2015-06-24 14:43 471 查看
由于需要将关系数据库数据通过VDataHub工具导入到HBase表,虽然在VDataHub中进行了流控,但是由于集群还有其他任务在跑,导致整个集群磁盘IO几乎跑满,很多put操作没法写入,在hbase服务端可以看到很多类似以下的异常日志:

2015-06-23 13:45:18,844 WARN  [RpcServer.handler=71,port=60020] ipc.RpcServer: (responseTooSlow): {"processingtimems":18758,"call":"Multi(org.apache.hadoop.hbase.protobuf.generated.ClientProtos$MultiRequest)","client":":54083","starttimems":1435038300085,"queuetimems":0,"class":"HRegionServer","responsesize":503,"method":"Multi"}
2015-06-23 13:45:18,844 WARN  [RpcServer.handler=71,port=60020] ipc.RpcServer: RpcServer.respondercallId: 9805 service: ClientService methodName: Multi size: 119.3 K connection: :54083: output error
2015-06-23 13:45:18,845 WARN  [RpcServer.handler=71,port=60020] ipc.RpcServer: RpcServer.handler=71,port=60020: caught a ClosedChannelException, this means that the server was processing a request but the client went away. The error message was: null
2015-06-23 13:45:19,080 WARN  [RpcServer.handler=77,port=60020] ipc.RpcServer: (responseTooSlow): {"processingtimems":18725,"call":"Multi(org.apache.hadoop.hbase.protobuf.generated.ClientProtos$MultiRequest)","client":"55791","starttimems":1435038300354,"queuetimems":0,"class":"HRegionServer","responsesize":675,"method":"Multi"}
2015-06-23 13:45:19,080 WARN  [RpcServer.handler=77,port=60020] ipc.RpcServer: RpcServer.respondercallId: 9354 service: ClientService methodName: Multi size: 160.1 K connection: :55791: output error
2015-06-23 13:45:19,081 WARN  [RpcServer.handler=77,port=60020] ipc.RpcServer: RpcServer.handler=77,port=60020: caught a ClosedChannelException, this means that the server was processing a request but the client went away.
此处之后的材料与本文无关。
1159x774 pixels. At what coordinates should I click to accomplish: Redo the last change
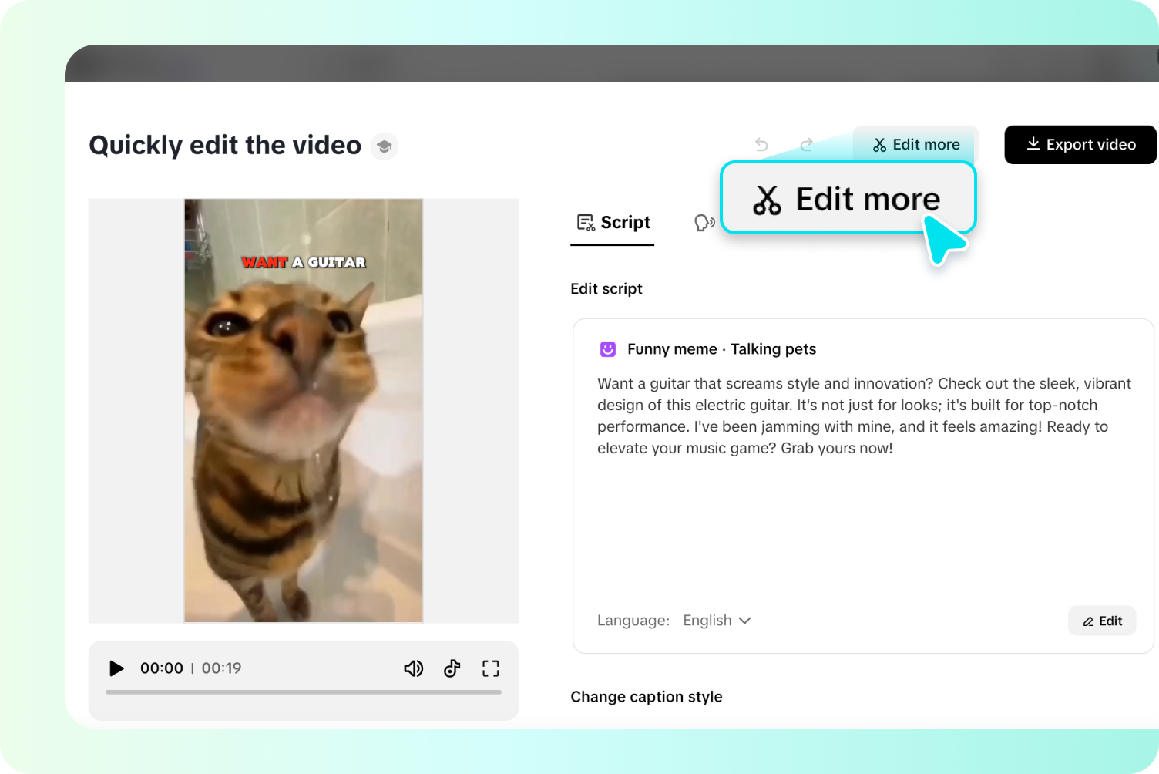pyautogui.click(x=806, y=144)
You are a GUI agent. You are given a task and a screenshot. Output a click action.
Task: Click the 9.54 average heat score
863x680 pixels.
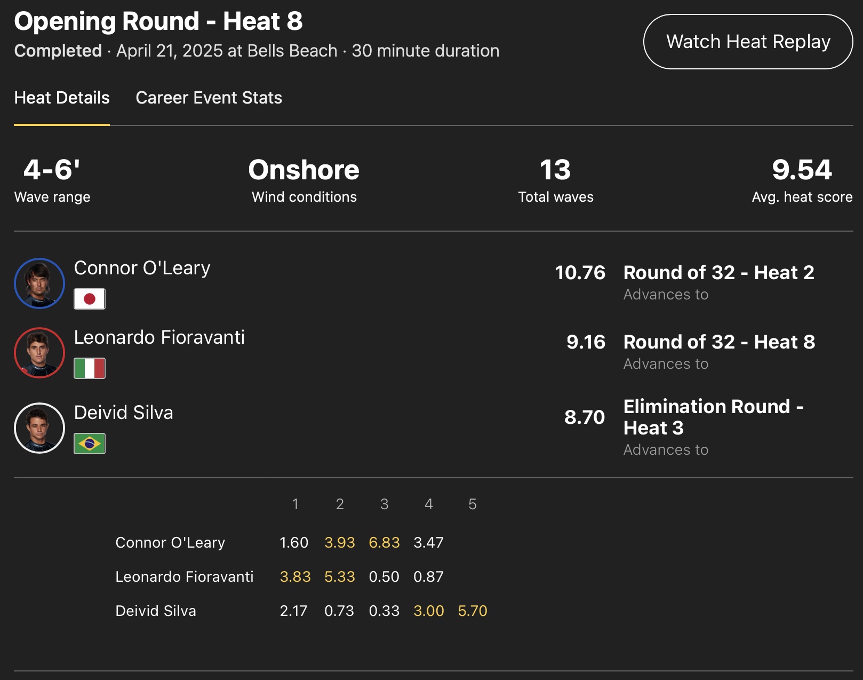pos(802,170)
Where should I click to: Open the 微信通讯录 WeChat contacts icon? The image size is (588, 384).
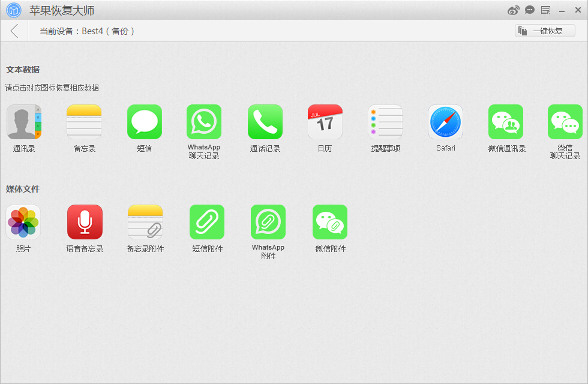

The error message was: null


然后便是导入任务一直卡住,无法成功结束(其实就是sqoop的mapreduce任务)。但是令人费解的是,当其他任务结束了,整个集群就我们的数据导入任务的时候,通过看hbase的管理页面,看到没有几个请求,按理来说应该每秒请求数几万+的,而集群已处于空闲状态。



另外通过观察我们线上已经部署的metis监控图表,发现ipc queue size不太正常,按理来说,它的图示应该是有增有降, 但几乎看到的现象是持续上升,偶尔有一点降,但总体是上升的,而正常的情况是当没有请求的时候是会降回到0的。
集群资源空闲无法写入,于是没办法重启集群,然后重新跑导入任务,写入正常,非常快。过了2-3天,监控图表显示queue size从重启后的0又不断攀升, 慢慢地又写入不了。这可烦死人了,难道这以后还得定时重启,这不是笑话吗? 继续定位问题,既然资源肯定没达到限制的情况下无法写入了,肯定是hbase自身出现什么问题了,于是根据queue size的异常情况翻开hbase源码,一看还真发现了点问题,对于这个监控值,只有在CallRunner类中才存在减操作的情况,而代码里面如果一旦出现IO等异常,那个减操作的代码根本没法执行,于是出现了整个集群在负载高出现异常后,queue
size会不断上升,但是又不减少。但达到一定大小后,hbase 会根据queue size大小做一个简单的流控,就引发了后面及时真实queue size没那么大,但还是采用了错误的值去做判断。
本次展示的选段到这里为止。